Wednesday, August 2, 2017
Book Review: "George and Lizzie" by Nancy Pearl
George Goldenrosen and Lizzie Bultmann couldn't be more different. George is affable, earnest, maybe even a little goofy. His parents loved him and his brother (and loved each other), and his father was a successful orthodontist in Tulsa, where although he was known as "the Jewish orthodontist," he treated not only all of the Jewish kids, but others as well.
Lizzie, on the other hand, was raised by two behavioral psychologists, who approached parenting as more of an experiment, and worked to control their daughter's behavior like they did their lab rats'. Everything she did, how they responded, and how she reacted were fodder for their research, and so much of her life was part of their academic legacy. But when in a moment of weakness Lizzie admitted her participation in a morally questionable activity she called "The Great Game," she didn't expect it to haunt her.
George and Lizzie have a meet-cute at a bowling alley when Lizzie and George are both students at the University of Michigan, Lizzie as an undergraduate, George as a dental student. Lizzie is nursing her wounds after the end of a relationship she thought was "the one," so she had no expectations of meeting anyone else, but George was instantly smitten. And Lizzie? Well, Lizzie was certainly fond of George...
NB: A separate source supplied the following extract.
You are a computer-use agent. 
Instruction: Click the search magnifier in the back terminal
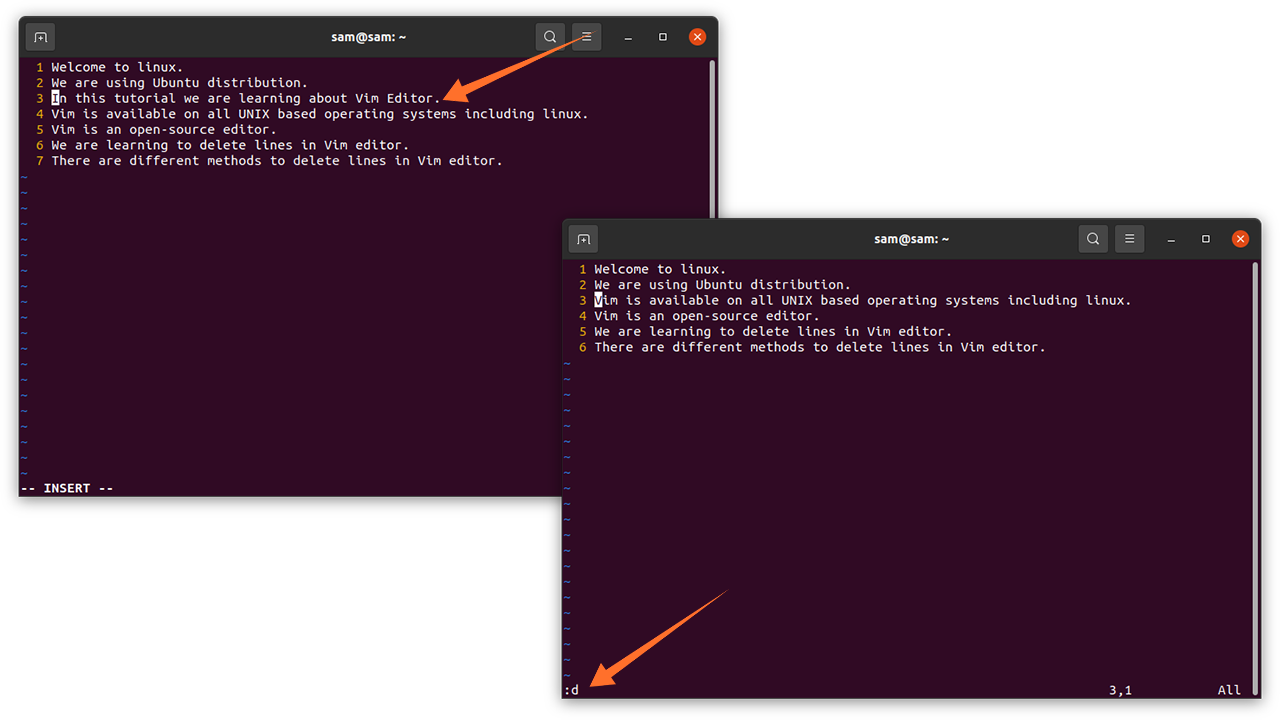[x=1093, y=239]
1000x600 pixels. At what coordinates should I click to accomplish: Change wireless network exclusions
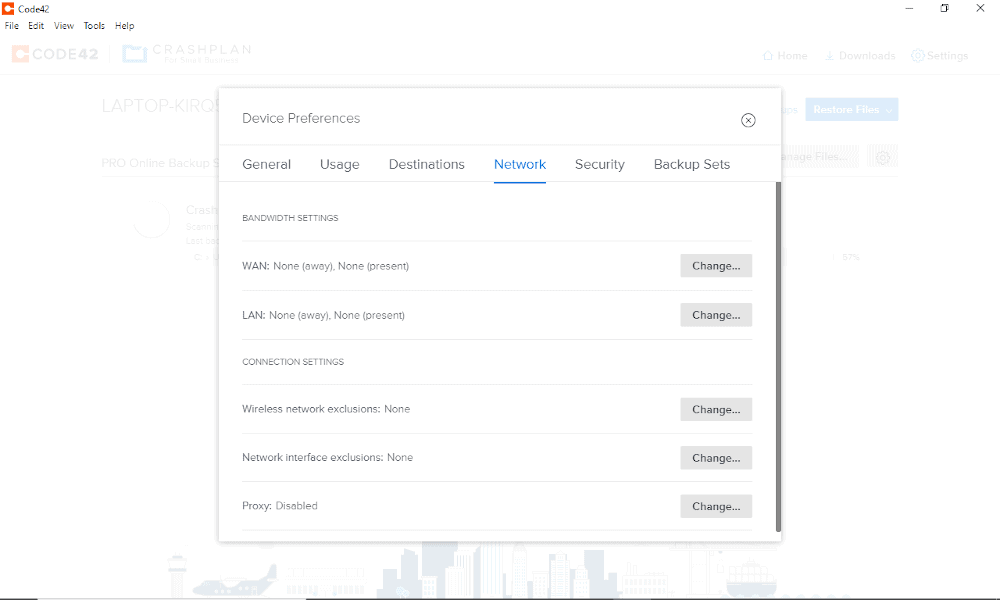click(x=716, y=409)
As their relationship blossoms, Lizzie knows that George isn't really what she wants, but she doesn't seem to have the strength to object. While their different philosophies on love, relationships, and marriage cause friction, George knows he wants to spend the rest of his life with Lizzie. It isn't quite what she wants, but she doesn't know what the alternative really is. Is it settling if she loves George but feels unfulfilled?
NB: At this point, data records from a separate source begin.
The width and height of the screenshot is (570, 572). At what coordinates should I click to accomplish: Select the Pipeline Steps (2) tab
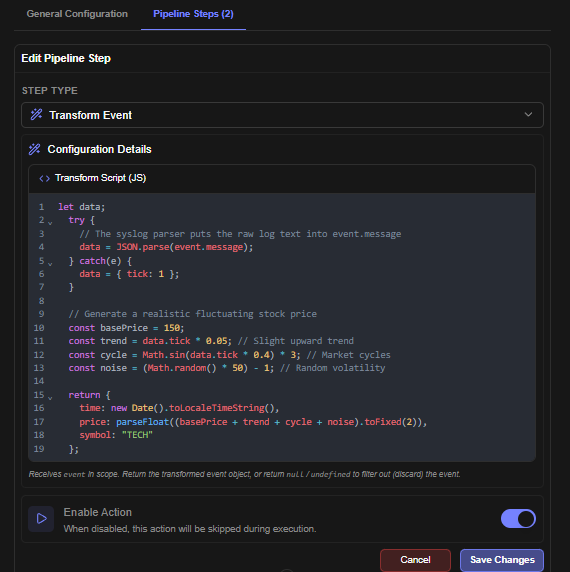pos(193,14)
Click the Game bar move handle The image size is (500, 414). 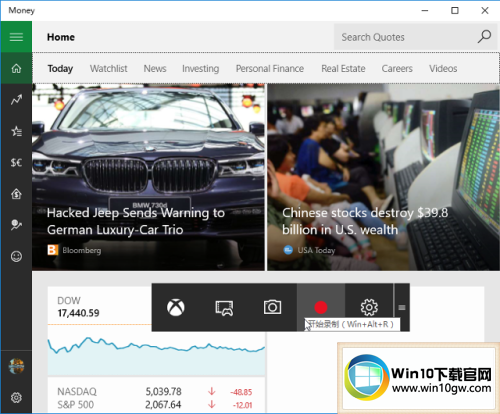[402, 307]
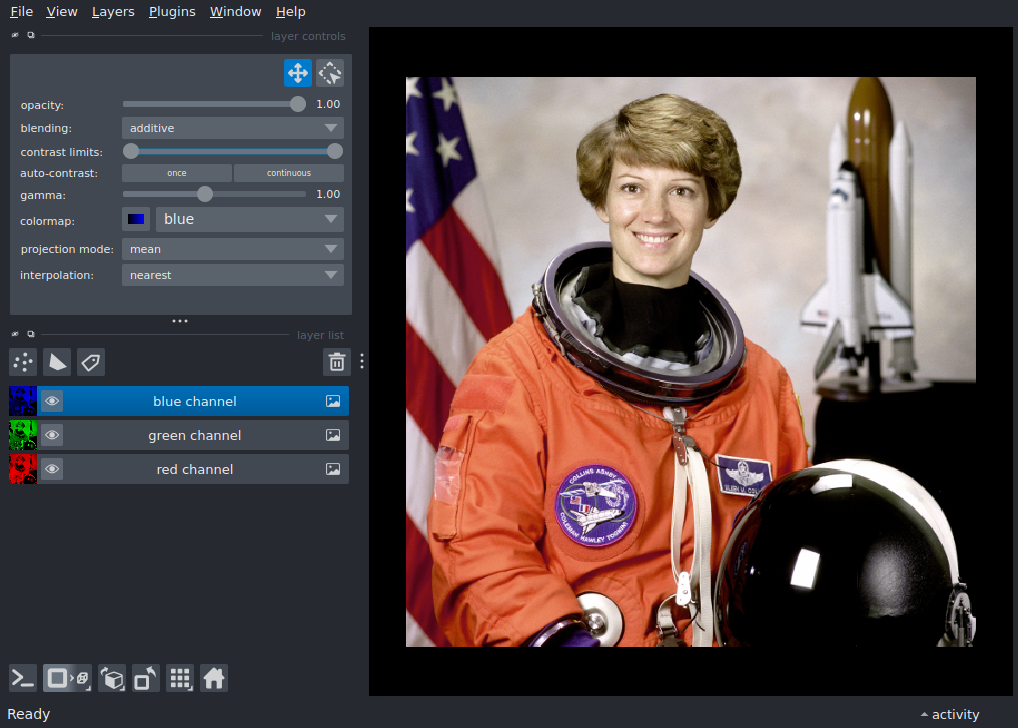
Task: Toggle visibility of green channel layer
Action: 52,435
George and Lizzie follows the couple through their first 10 years of marriage, until a long-hidden secret of Lizzie's surfaces, forcing her to finally decide what path she wants to follow. In the meantime, the book shifts back and forth between the two, and also shifts back and forth through both of their lives, detouring all over the place to briefly profile other people who have a peripheral role in the story. Sometimes the chapters serve more as vignettes than anything that actually advances the plot.
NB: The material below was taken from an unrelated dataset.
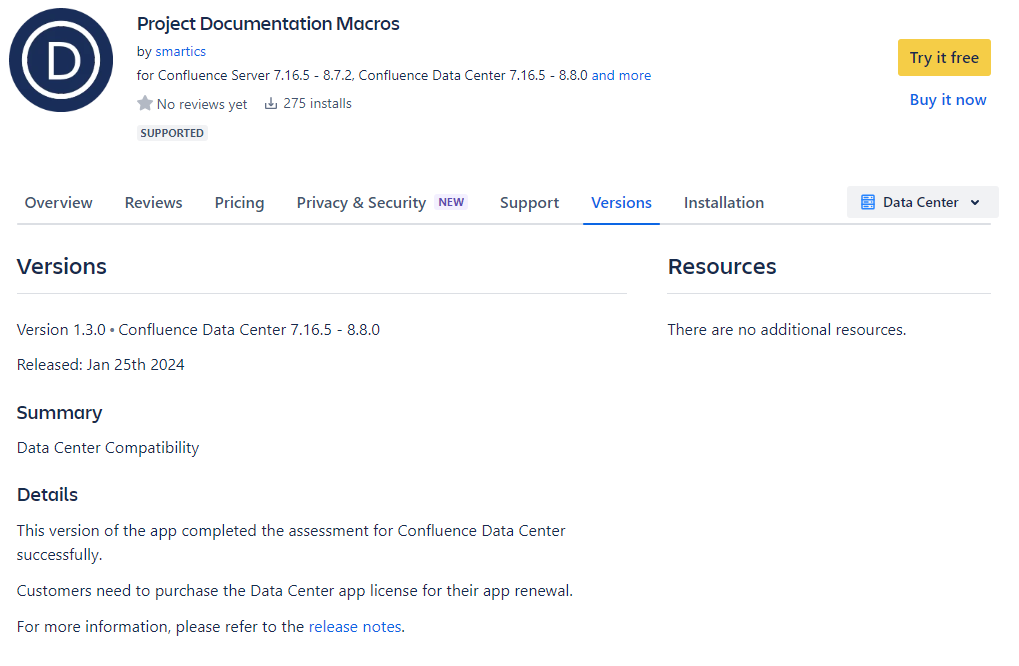Open the Overview tab
1019x666 pixels.
tap(58, 203)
Nancy Pearl, who is a books commentator for National Public Radio, definitely knows how to tell a story. Parts of the book are entertaining, even funny, while others are poignant and thought-provoking. But in the end, I found Lizzie really unlikable and couldn't understand why anyone, much less someone like George, continued to want to be with her. At one point in the book he tells her that she is the most self-centered person he's ever known, and another time he says that she has the emotional maturity of a young child. While some of that can be attributable to her odd childhood, she doesn't do much to break out of that rut as an adult, and continuing to cling to old memories and regrets, while understandable, doesn't make her a particularly sympathetic character.
There's still a good story in here, but it requires more patience, as well as work to unearth it, than most books do.
NetGalley and Touchstone provided me an advance copy of the book in exchange for an unbiased review. Thanks for making this available!